One of the troubles of working in the IT industry is that no-one ever agrees on what the next big thing means. This is partly because software terms tend to run out from between your fingers when you try to grab them, just like soft putty - want to try defining ‘blogging’? One example I’m thinking about a lot at the moment is SOA (Service-oriented architecture). The problem isn’t just that people don’t know what SOA means, but that there isn’t a single definition - every software vendor has a subtly different message.
ZDNet Asia recently discussed SOA. I noticed that they mentioned that SOA was built on Web Services.
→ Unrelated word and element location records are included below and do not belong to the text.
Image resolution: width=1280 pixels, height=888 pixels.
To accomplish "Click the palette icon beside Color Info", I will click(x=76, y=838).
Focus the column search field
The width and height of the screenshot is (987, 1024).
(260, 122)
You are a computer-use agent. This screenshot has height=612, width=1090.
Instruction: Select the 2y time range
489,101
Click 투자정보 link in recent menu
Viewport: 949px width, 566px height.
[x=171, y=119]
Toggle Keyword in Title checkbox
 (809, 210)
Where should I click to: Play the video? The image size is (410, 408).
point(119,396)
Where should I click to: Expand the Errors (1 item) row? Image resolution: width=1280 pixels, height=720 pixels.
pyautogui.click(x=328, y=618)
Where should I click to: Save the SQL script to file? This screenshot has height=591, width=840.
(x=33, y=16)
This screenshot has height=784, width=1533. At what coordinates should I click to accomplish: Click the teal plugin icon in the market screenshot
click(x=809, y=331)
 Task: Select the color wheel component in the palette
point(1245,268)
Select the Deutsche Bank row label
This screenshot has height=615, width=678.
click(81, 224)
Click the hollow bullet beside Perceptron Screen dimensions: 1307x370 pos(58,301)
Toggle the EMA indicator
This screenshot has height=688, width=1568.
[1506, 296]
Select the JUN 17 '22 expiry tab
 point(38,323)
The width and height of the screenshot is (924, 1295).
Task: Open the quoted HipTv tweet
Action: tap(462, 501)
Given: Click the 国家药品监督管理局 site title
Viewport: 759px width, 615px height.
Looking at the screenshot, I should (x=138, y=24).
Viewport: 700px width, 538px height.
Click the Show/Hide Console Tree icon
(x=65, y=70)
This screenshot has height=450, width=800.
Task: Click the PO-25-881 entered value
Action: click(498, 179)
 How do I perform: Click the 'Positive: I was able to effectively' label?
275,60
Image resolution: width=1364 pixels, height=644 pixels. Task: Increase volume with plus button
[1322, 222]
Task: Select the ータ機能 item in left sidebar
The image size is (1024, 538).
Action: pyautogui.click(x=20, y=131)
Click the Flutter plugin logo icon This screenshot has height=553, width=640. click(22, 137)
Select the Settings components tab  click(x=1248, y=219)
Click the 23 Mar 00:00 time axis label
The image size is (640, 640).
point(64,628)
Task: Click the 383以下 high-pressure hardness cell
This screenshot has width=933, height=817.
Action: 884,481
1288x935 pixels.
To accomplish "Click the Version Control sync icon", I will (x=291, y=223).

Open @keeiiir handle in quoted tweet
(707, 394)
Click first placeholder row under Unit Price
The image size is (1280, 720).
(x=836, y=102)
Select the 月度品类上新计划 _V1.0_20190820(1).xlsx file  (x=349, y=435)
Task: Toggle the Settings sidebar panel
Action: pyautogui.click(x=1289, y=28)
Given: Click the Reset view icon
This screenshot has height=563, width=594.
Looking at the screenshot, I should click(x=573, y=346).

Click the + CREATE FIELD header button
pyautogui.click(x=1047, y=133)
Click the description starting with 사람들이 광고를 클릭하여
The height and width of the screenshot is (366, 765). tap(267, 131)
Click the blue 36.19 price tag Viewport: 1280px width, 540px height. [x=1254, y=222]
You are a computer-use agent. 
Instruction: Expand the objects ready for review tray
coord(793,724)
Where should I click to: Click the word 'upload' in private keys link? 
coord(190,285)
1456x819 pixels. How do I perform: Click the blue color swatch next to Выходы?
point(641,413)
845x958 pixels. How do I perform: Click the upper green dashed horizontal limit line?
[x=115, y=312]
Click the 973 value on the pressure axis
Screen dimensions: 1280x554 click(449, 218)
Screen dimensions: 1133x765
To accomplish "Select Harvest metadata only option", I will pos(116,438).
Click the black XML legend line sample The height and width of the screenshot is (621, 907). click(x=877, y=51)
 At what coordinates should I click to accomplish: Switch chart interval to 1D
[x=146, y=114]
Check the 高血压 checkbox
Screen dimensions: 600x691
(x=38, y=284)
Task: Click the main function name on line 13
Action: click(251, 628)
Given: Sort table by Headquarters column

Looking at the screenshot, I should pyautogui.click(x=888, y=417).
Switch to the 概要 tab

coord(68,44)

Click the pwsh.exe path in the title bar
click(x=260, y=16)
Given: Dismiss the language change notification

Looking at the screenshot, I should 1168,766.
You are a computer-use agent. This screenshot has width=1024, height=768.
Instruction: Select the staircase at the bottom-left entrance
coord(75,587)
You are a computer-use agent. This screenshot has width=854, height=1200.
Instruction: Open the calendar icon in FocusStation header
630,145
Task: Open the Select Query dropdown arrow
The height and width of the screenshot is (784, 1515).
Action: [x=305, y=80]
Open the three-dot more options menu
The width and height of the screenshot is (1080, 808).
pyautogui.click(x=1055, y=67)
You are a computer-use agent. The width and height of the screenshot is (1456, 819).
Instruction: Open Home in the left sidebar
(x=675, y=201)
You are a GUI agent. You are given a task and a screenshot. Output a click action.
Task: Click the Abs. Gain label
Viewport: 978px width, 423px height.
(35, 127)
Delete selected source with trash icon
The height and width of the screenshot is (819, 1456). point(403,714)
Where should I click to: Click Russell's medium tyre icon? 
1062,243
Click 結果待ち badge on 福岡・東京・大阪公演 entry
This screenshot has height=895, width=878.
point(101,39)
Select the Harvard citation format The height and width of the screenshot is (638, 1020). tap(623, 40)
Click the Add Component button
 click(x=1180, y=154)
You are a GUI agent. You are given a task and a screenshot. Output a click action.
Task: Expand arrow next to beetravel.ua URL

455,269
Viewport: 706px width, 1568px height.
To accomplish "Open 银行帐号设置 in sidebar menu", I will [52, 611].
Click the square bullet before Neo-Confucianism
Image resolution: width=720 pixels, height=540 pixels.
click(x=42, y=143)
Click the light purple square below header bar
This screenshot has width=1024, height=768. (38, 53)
This is often true, but the IBM product I work on, WebSphere ESB, allows one to build an SOA entirely without Web Services if desired - for example, you could use it to build one based on JMS messaging. A wide and generous definition of SOA is probably the only one that makes any sense. Some of IBM’s recent SOA products are built on SCA, which allows for a clearly-defined component model for SOA, but this doesn’t have to be used either: you could build an SOA with Visual Basic, a printer, and a minimum-wage employee to enter data, although your response time might suffer somewhat. The only requirement is that the architecture has to be oriented around services (hence the name).
Some might argue that this model is so simple as to be useless, and that might be true if organisations stuck to the widest definition, but if you’re able to adopt a particular type of technology (for example, going the WebSphere/SCA route), there is the possibility to begin to reap the benefits of reuse, adaptability, etc.
So be generous with the definition, but specific in the implementation.